### WORK REQUEST
Produce a verbatim copy of the data below that contains no pictures.

### DATA SHOWN
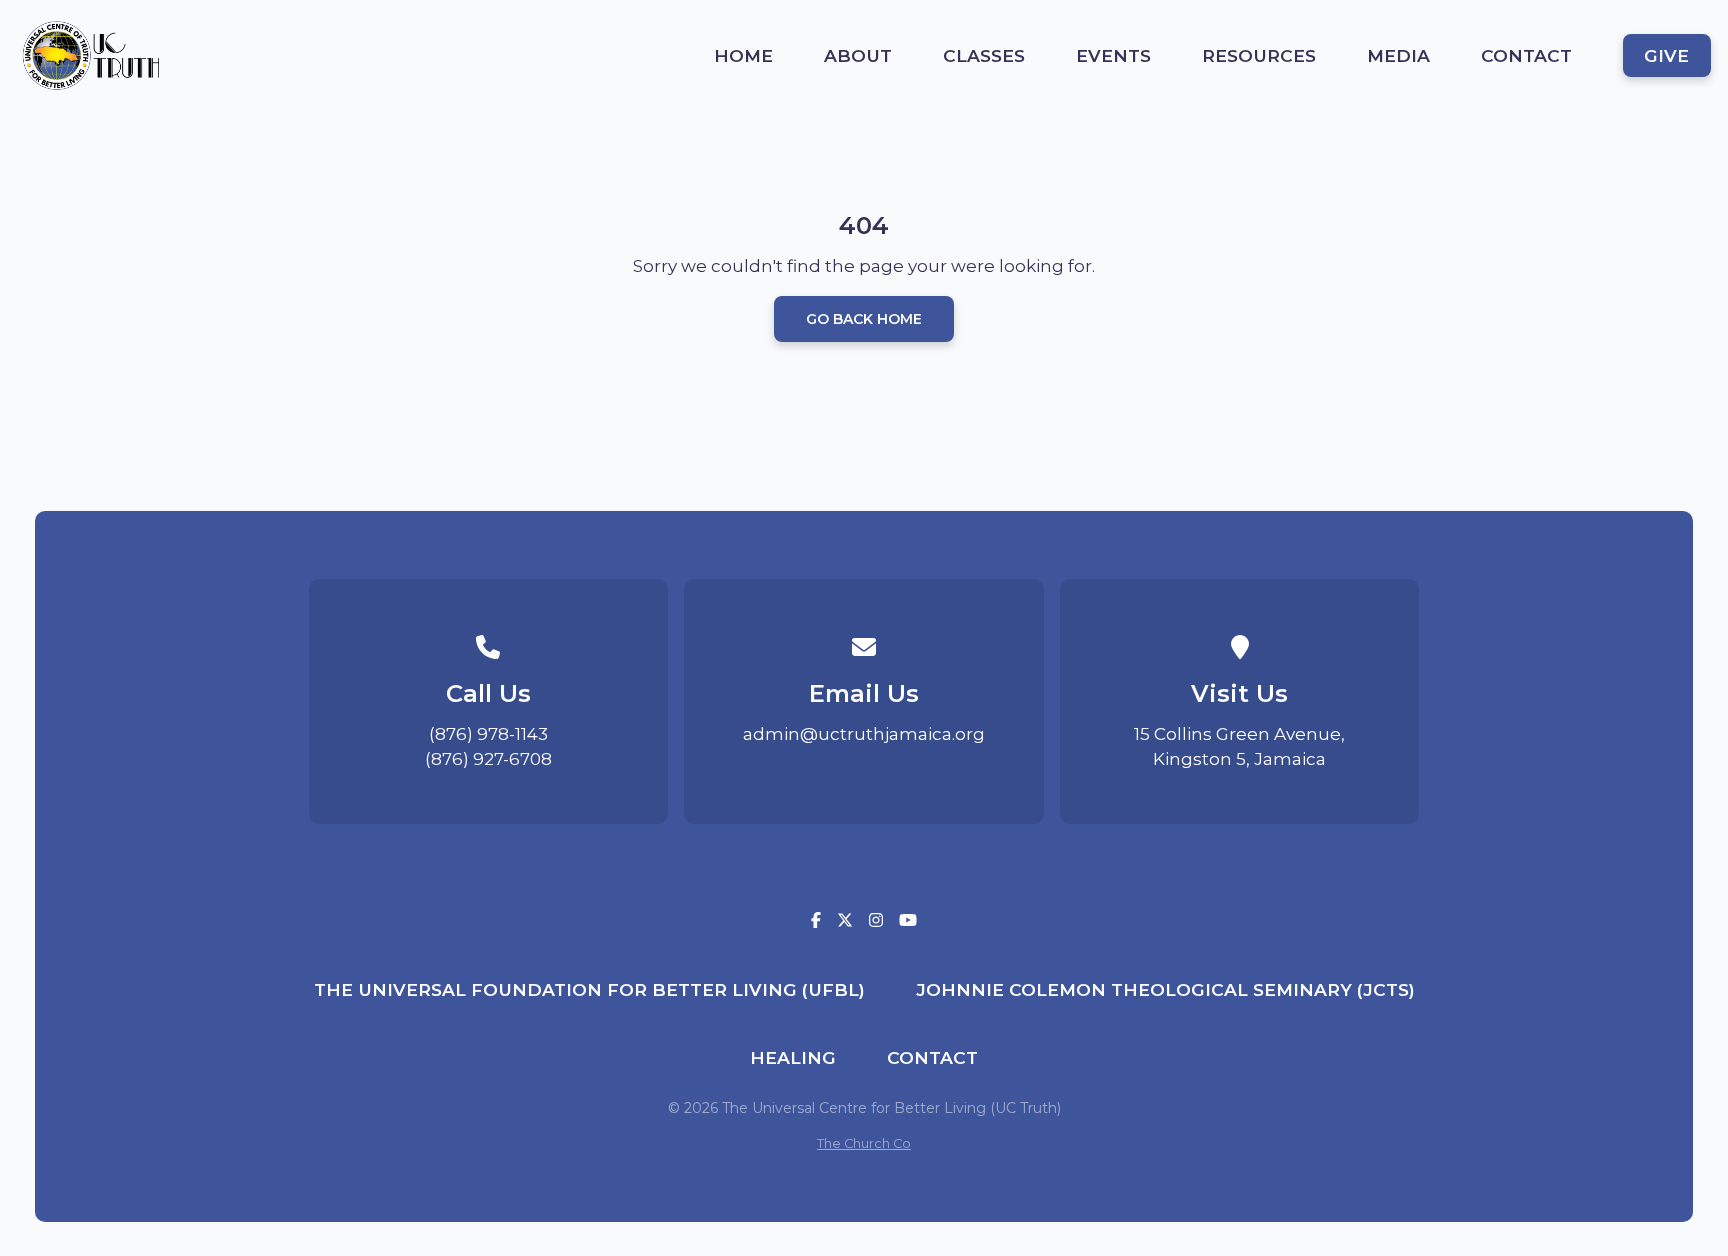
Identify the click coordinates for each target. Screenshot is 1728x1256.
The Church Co (864, 1143)
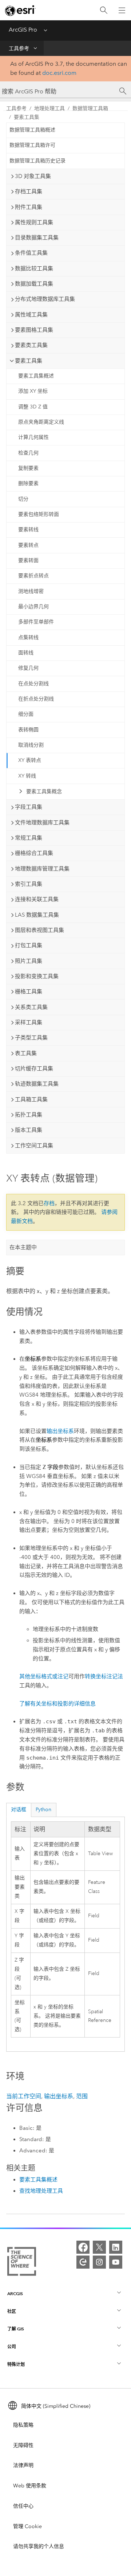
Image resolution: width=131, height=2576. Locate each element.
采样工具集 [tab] (28, 1022)
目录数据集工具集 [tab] (37, 237)
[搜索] (103, 10)
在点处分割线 (33, 684)
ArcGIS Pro (23, 29)
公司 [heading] (11, 2346)
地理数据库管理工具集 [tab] (42, 868)
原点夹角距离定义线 (41, 422)
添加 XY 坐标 (33, 391)
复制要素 (28, 468)
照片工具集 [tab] (28, 961)
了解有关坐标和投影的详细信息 (57, 1703)
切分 (23, 499)
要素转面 (28, 560)
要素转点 (28, 545)
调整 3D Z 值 (33, 407)
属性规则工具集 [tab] (34, 222)
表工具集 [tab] (26, 1053)
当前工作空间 (23, 2096)
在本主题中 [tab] (23, 1247)
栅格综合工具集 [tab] (34, 853)
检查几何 (28, 453)
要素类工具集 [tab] (31, 345)
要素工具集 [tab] (28, 361)
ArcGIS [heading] (15, 2293)
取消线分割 (31, 745)
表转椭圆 (28, 730)
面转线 (25, 653)
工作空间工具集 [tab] (34, 1145)
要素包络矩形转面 (38, 514)
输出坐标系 (60, 1431)
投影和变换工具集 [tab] (37, 976)
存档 (49, 1203)
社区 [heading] (11, 2311)
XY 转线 (27, 776)
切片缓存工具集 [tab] (34, 1068)
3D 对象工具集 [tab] (33, 176)
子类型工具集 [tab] (31, 1037)
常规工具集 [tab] (28, 838)
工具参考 (19, 48)
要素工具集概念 (44, 791)
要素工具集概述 (36, 376)
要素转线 (28, 529)
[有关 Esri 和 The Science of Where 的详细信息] (21, 2263)
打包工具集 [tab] (28, 945)
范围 (82, 2096)
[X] (99, 2247)
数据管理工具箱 (90, 108)
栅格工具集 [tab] (28, 991)
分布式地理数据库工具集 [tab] (45, 299)
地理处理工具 (49, 108)
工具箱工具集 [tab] (31, 1099)
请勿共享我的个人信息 (38, 2546)
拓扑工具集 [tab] (28, 1114)
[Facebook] (83, 2247)
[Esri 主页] (20, 10)
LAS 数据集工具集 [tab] (37, 915)
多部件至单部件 (36, 622)
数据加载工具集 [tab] (34, 283)
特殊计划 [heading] (16, 2364)
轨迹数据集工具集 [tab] (37, 1084)
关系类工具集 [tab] (31, 1007)
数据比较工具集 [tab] (34, 268)
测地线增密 (31, 591)
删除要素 (28, 483)
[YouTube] (115, 2262)
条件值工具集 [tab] (31, 253)
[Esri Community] (83, 2262)
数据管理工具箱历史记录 (37, 161)
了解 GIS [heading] (15, 2328)
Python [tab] (43, 1809)
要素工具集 (26, 117)
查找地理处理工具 (41, 2191)
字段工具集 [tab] (28, 807)
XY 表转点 (29, 760)
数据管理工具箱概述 (32, 130)
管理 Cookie (27, 2526)
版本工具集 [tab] (28, 1130)
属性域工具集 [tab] (31, 314)
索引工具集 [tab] (28, 884)
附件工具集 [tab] (28, 207)
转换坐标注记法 (104, 1676)
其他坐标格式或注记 (43, 1676)
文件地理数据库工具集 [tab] (42, 822)
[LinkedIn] (115, 2247)
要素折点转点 (33, 576)
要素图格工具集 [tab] (34, 330)
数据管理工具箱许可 (32, 145)
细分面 (25, 714)
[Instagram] (99, 2262)
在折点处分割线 (36, 699)
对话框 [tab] (18, 1809)
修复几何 (28, 668)
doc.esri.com (59, 72)
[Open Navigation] (122, 10)
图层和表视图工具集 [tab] (39, 930)
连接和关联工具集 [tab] (37, 899)
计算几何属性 (33, 437)
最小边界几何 (33, 606)
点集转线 (28, 637)
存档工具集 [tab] (28, 191)
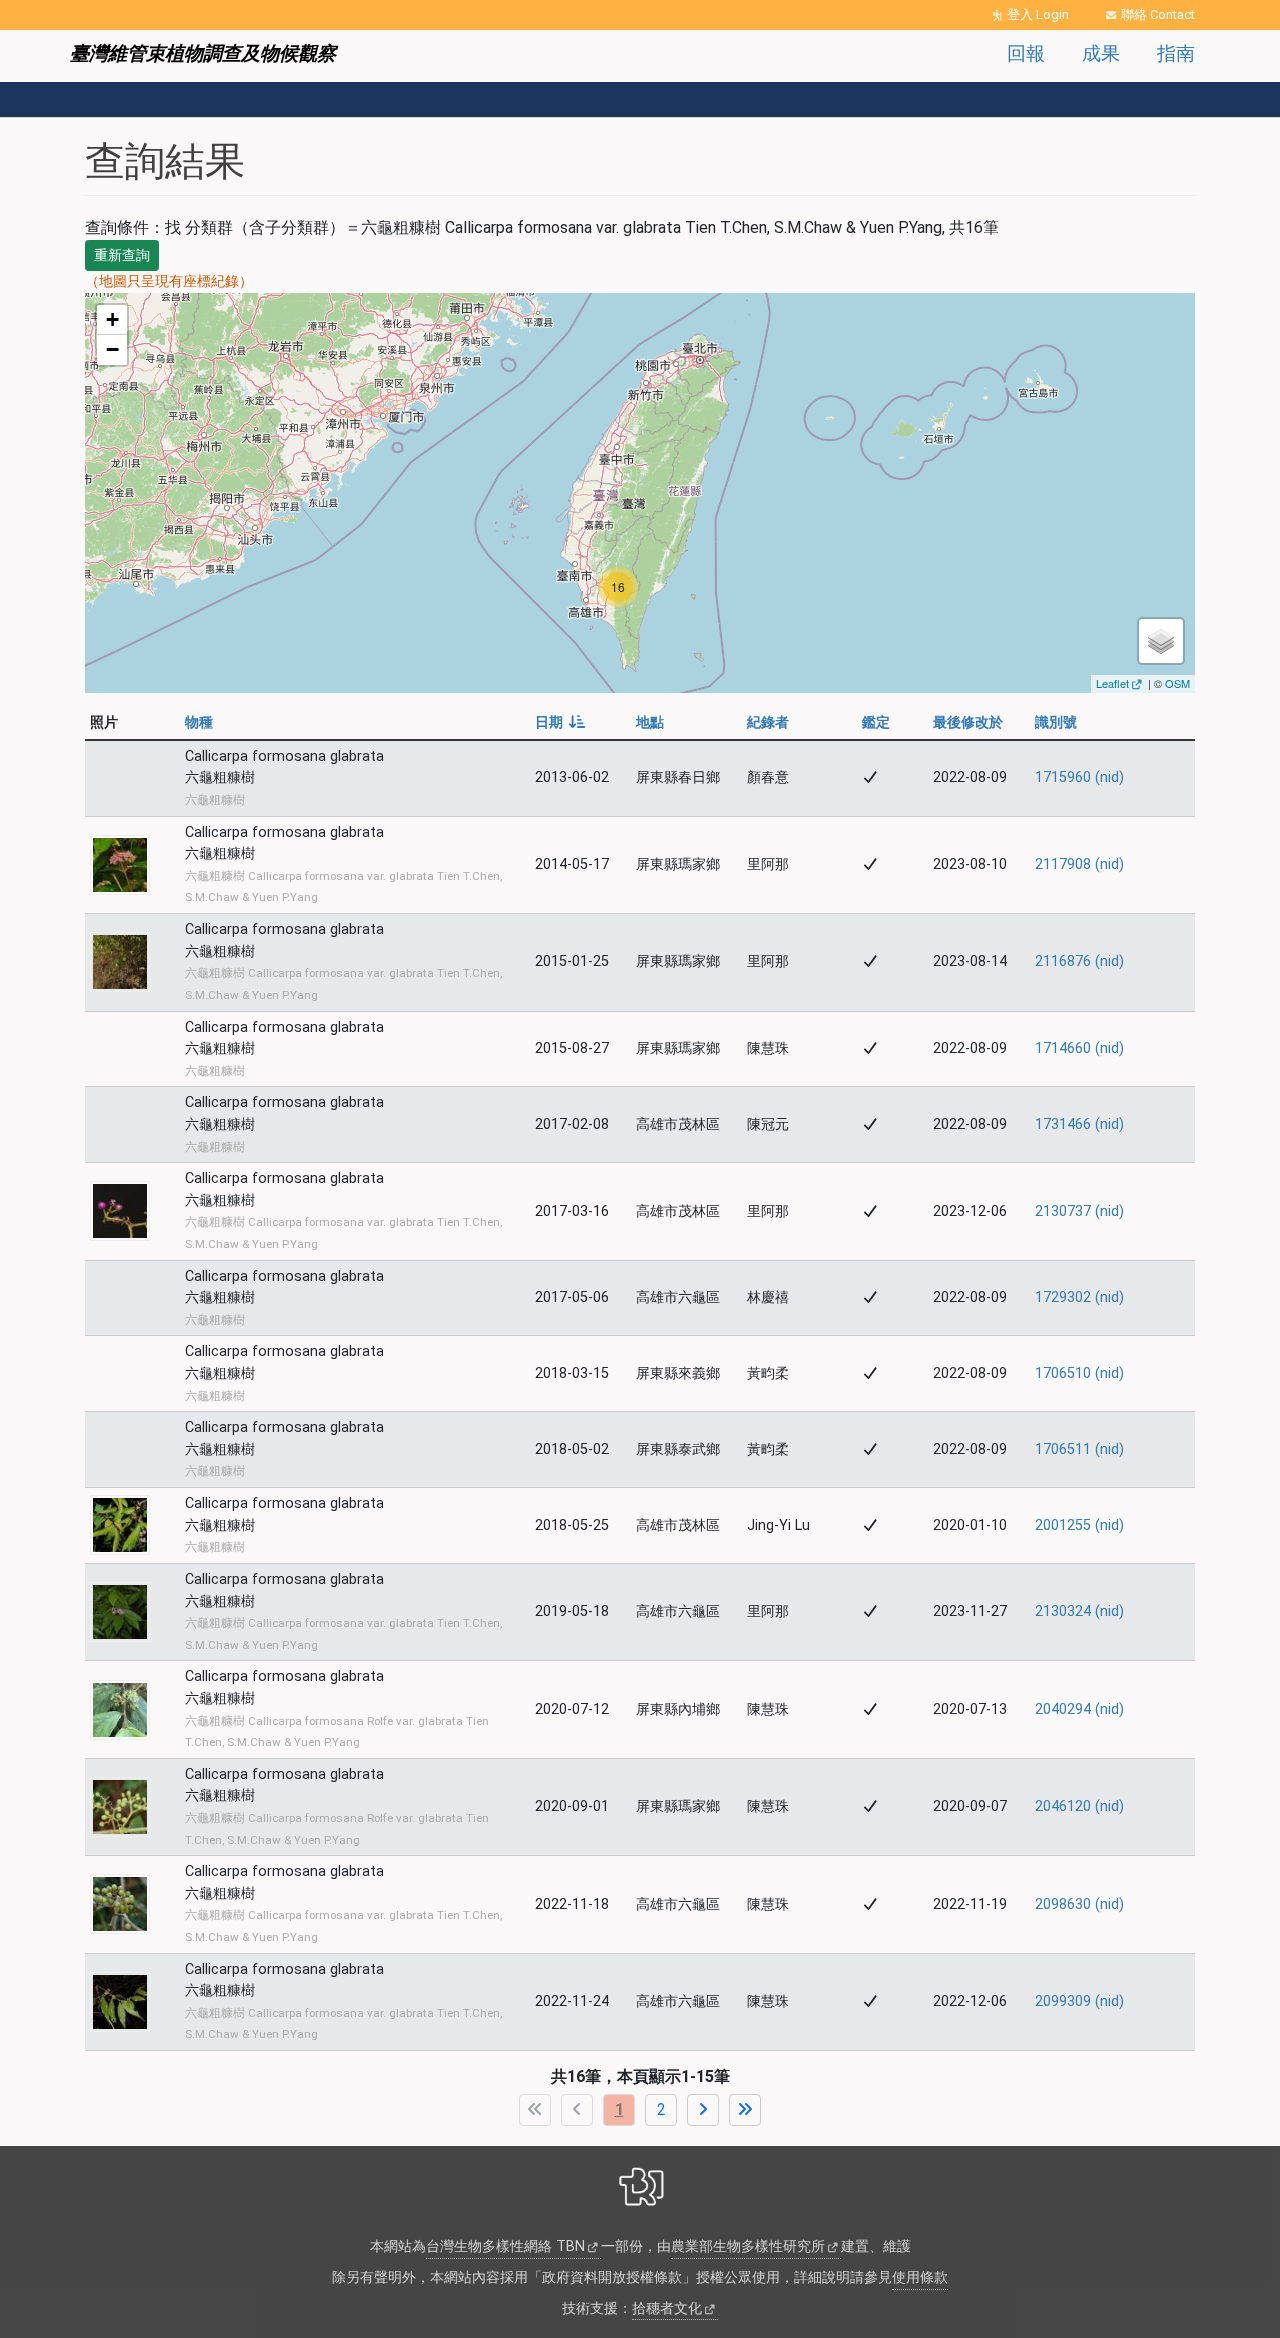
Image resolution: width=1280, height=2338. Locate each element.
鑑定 (876, 722)
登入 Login (1038, 14)
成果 (1101, 53)
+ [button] (112, 319)
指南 (1176, 53)
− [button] (112, 349)
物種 (199, 722)
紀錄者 (768, 722)
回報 (1026, 53)
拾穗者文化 (667, 2308)
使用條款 (920, 2277)
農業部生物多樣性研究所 (748, 2246)
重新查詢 (122, 255)
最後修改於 (968, 722)
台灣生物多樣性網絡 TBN (505, 2246)
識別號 (1056, 722)
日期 (560, 722)
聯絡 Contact (1158, 14)
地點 (650, 722)
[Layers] (1161, 641)
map (637, 492)
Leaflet (1112, 683)
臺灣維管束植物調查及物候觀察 (203, 53)
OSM (1177, 683)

### ANSWER AREA
Identify the click coordinates for each target. Screenshot is 1728x1256.
The Church Co (864, 1143)
Image resolution: width=131, height=2576. Locate each element.
采样工具集 [tab] (28, 1022)
目录数据集工具集 [tab] (37, 237)
[搜索] (103, 10)
在点处分割线 (33, 684)
ArcGIS Pro (23, 29)
公司 [heading] (11, 2346)
地理数据库管理工具集 [tab] (42, 868)
原点夹角距离定义线 (41, 422)
添加 XY 坐标 (33, 391)
复制要素 (28, 468)
照片工具集 [tab] (28, 961)
了解有关坐标和投影的详细信息 (57, 1703)
切分 (23, 499)
要素转面 (28, 560)
要素转点 (28, 545)
调整 3D Z 值 (33, 407)
属性规则工具集 [tab] (34, 222)
表工具集 [tab] (26, 1053)
当前工作空间 (23, 2096)
在本主题中 [tab] (23, 1247)
栅格综合工具集 [tab] (34, 853)
检查几何 (28, 453)
要素类工具集 [tab] (31, 345)
要素工具集 [tab] (28, 361)
ArcGIS [heading] (15, 2293)
取消线分割 (31, 745)
表转椭圆 (28, 730)
面转线 (25, 653)
工作空间工具集 [tab] (34, 1145)
要素包络矩形转面 (38, 514)
输出坐标系 (60, 1431)
投影和变换工具集 [tab] (37, 976)
存档 (49, 1203)
社区 [heading] (11, 2311)
XY 转线 (27, 776)
切片缓存工具集 [tab] (34, 1068)
3D 对象工具集 [tab] (33, 176)
子类型工具集 [tab] (31, 1037)
常规工具集 [tab] (28, 838)
工具参考 (19, 48)
要素工具集概念 (44, 791)
要素工具集概述 (36, 376)
要素转线 (28, 529)
[有关 Esri 和 The Science of Where 的详细信息] (21, 2263)
打包工具集 [tab] (28, 945)
范围 (82, 2096)
[X] (99, 2247)
数据管理工具箱 (90, 108)
栅格工具集 [tab] (28, 991)
分布式地理数据库工具集 [tab] (45, 299)
地理处理工具 (49, 108)
工具箱工具集 [tab] (31, 1099)
请勿共享我的个人信息 (38, 2546)
拓扑工具集 [tab] (28, 1114)
[Facebook] (83, 2247)
[Esri 主页] (20, 10)
LAS 数据集工具集 [tab] (37, 915)
多部件至单部件 (36, 622)
数据加载工具集 [tab] (34, 283)
特殊计划 [heading] (16, 2364)
轨迹数据集工具集 [tab] (37, 1084)
关系类工具集 [tab] (31, 1007)
数据比较工具集 [tab] (34, 268)
测地线增密 (31, 591)
删除要素 (28, 483)
[YouTube] (115, 2262)
条件值工具集 [tab] (31, 253)
[Esri Community] (83, 2262)
数据管理工具箱历史记录 (37, 161)
了解 GIS [heading] (15, 2328)
Python [tab] (43, 1809)
要素工具集 (26, 117)
查找地理处理工具 (41, 2191)
字段工具集 [tab] (28, 807)
XY 表转点 (29, 760)
数据管理工具箱概述 (32, 130)
管理 Cookie (27, 2526)
版本工具集 [tab] (28, 1130)
属性域工具集 [tab] (31, 314)
索引工具集 [tab] (28, 884)
附件工具集 [tab] (28, 207)
转换坐标注记法 (104, 1676)
其他坐标格式或注记 (43, 1676)
文件地理数据库工具集 [tab] (42, 822)
[LinkedIn] (115, 2247)
要素折点转点 (33, 576)
要素图格工具集 [tab] (34, 330)
数据管理工具箱许可 (32, 145)
细分面 (25, 714)
[Instagram] (99, 2262)
在折点处分割线 (36, 699)
对话框 [tab] (18, 1809)
修复几何 (28, 668)
doc.esri.com (59, 72)
[Open Navigation] (122, 10)
图层和表视图工具集 [tab] (39, 930)
连接和关联工具集 [tab] (37, 899)
计算几何属性 (33, 437)
最小边界几何 (33, 606)
点集转线 (28, 637)
存档工具集 [tab] (28, 191)
Image resolution: width=1280, height=2338. Locate each element.
鑑定 (876, 722)
登入 Login (1038, 14)
成果 (1101, 53)
+ [button] (112, 319)
指南 (1176, 53)
− [button] (112, 349)
物種 (199, 722)
紀錄者 (768, 722)
回報 (1026, 53)
拾穗者文化 (667, 2308)
使用條款 (920, 2277)
農業部生物多樣性研究所 (748, 2246)
重新查詢 (122, 255)
最後修改於 (968, 722)
台灣生物多樣性網絡 TBN (505, 2246)
識別號 (1056, 722)
日期 (560, 722)
聯絡 Contact (1158, 14)
地點 (650, 722)
[Layers] (1161, 641)
map (637, 492)
Leaflet (1112, 683)
臺灣維管束植物調查及物候觀察 (203, 53)
OSM (1177, 683)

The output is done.